Two nurses meet at their home, where one of the nurses discusses a client who had been physically abused. The next day, the client is shifted to another nursing unit after a surgical procedure and becomes the care of the second nurse who had been part of the original discussion. Nurse No. 2 asks the client about the physical abuse. The client discovers that his original nurse revealed the information and is hurt. What would be the charges if the client files a suit? A) The nurses could be charged for libel. B) No charges are valid because the revelation took place in off-duty hours. C) No charges are valid because Nurse No. 2 is also involved in client care. D) The nurses could be charged for slander.

D) The nurses could be charged for slander. Slander is the character attack uttered orally in the presence of others. The injury is considered to occur because the derogatory remarks attack a person's character and good name. In this case, the nurse can be charged with slander. If the defamation had been written, it could be libel. Even if the discussion took place at home and Nurse No. 2 was involved in the care, the revelation was without the client's consent. Even if the nurse is off-duty or may not be directly involved in the client's care, the nurse can still be charged with slander.
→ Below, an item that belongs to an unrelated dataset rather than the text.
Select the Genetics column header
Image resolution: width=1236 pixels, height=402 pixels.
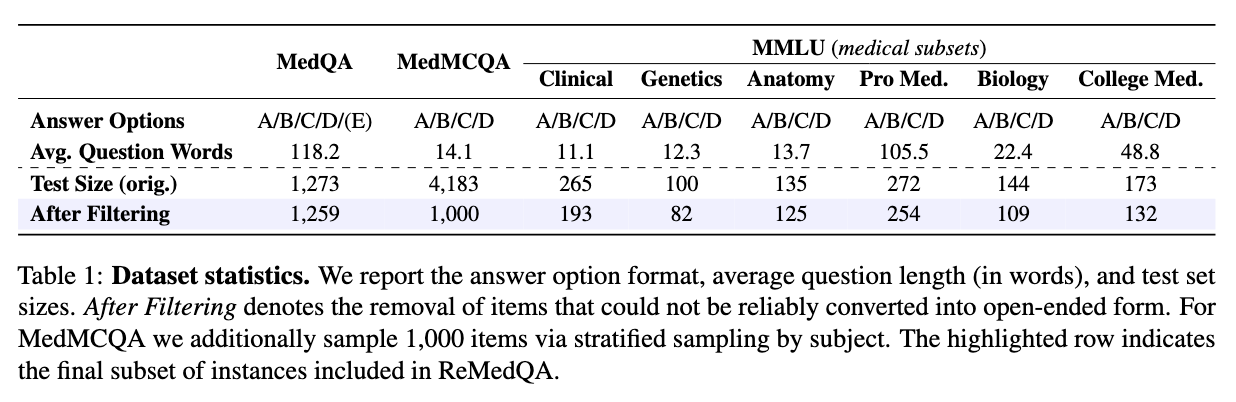click(681, 79)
A nurse enters the client's room and finds the client lying on the floor with ongoing seizures. The nurse helps the client to get up, makes him comfortable, and then informs the physician. The physician advises the nurse to prepare an incident report. What is the purpose of an incident report? A) To provide information to local, state, and federal agencies. B) To provide a method of deciding the nurse's fault in the incident. C) To evaluate the immediate care provided by the nurse to the client. D) To evaluate quality care and potential risks for injury to the client.

D) To evaluate quality care and potential risks for injury to the client. An incident report is a written account of an unusual, potentially injurious event involving a client, employee, or visitor. Incident reports determine how to prevent hazardous situations and serve as a reference in case of future litigation. Accurate and detailed documentation often helps to prove that the nurse acted reasonably or appropriately in the circumstances. It may not always serve as a method of determining the nurse's fault in the incident. The document does not evaluate the immediate care provided to the client, rather states the actions taken.
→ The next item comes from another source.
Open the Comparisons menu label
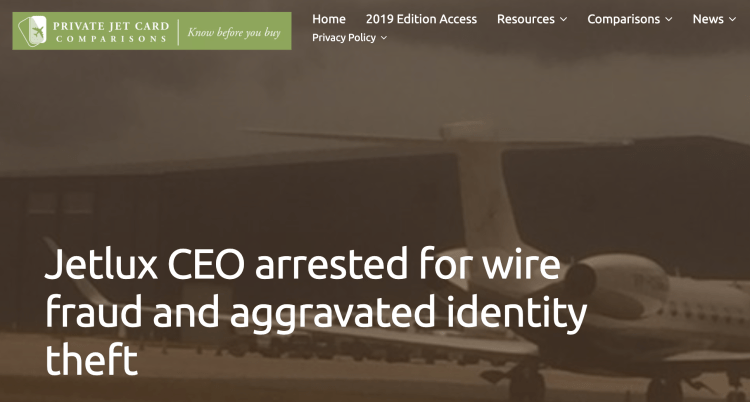The image size is (750, 402). [x=623, y=19]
A client is received in a postoperative nursing unit after undergoing abdominal surgery. During this time the nurse failed to recognize the significance of abdominal swelling, which significantly increased during the next 6 hours. Later, the client had to undergo emergency surgery. The lack of action on the nurse's part is liable for action. Which legal term describes the case? A) Felony B) Battery C) Misdemeanor D) Tort

D) Tort A tort is a litigation in which one person asserts that a physical, emotional, or financial injury was a consequence of another person's actions or failure to act. The lack of action on the nurse's part truly indicates unintentional tort. A misdemeanor or felony would be an offense under criminal law, and neither is applicable in this case. Battery is unlawful physical contact.

A public health nurse is involved in planning a community outreach program for a large assisted living community. Due to the aging population within the community, the program will offer hypertension screening and management. This decision is based on which principle? A) Autonomy. B) Veracity. C) Nonmaleficence. D) Utilitarianism.

D) Utilitarianism. Teleology, also known as utilitarianism, is ethical decision making process based on final outcomes and what is best for the most people. The choice that benefits many people justifies harm that may come to a few. The nurse did not display veracity, nonmaleficence, or autonomy in this scenario.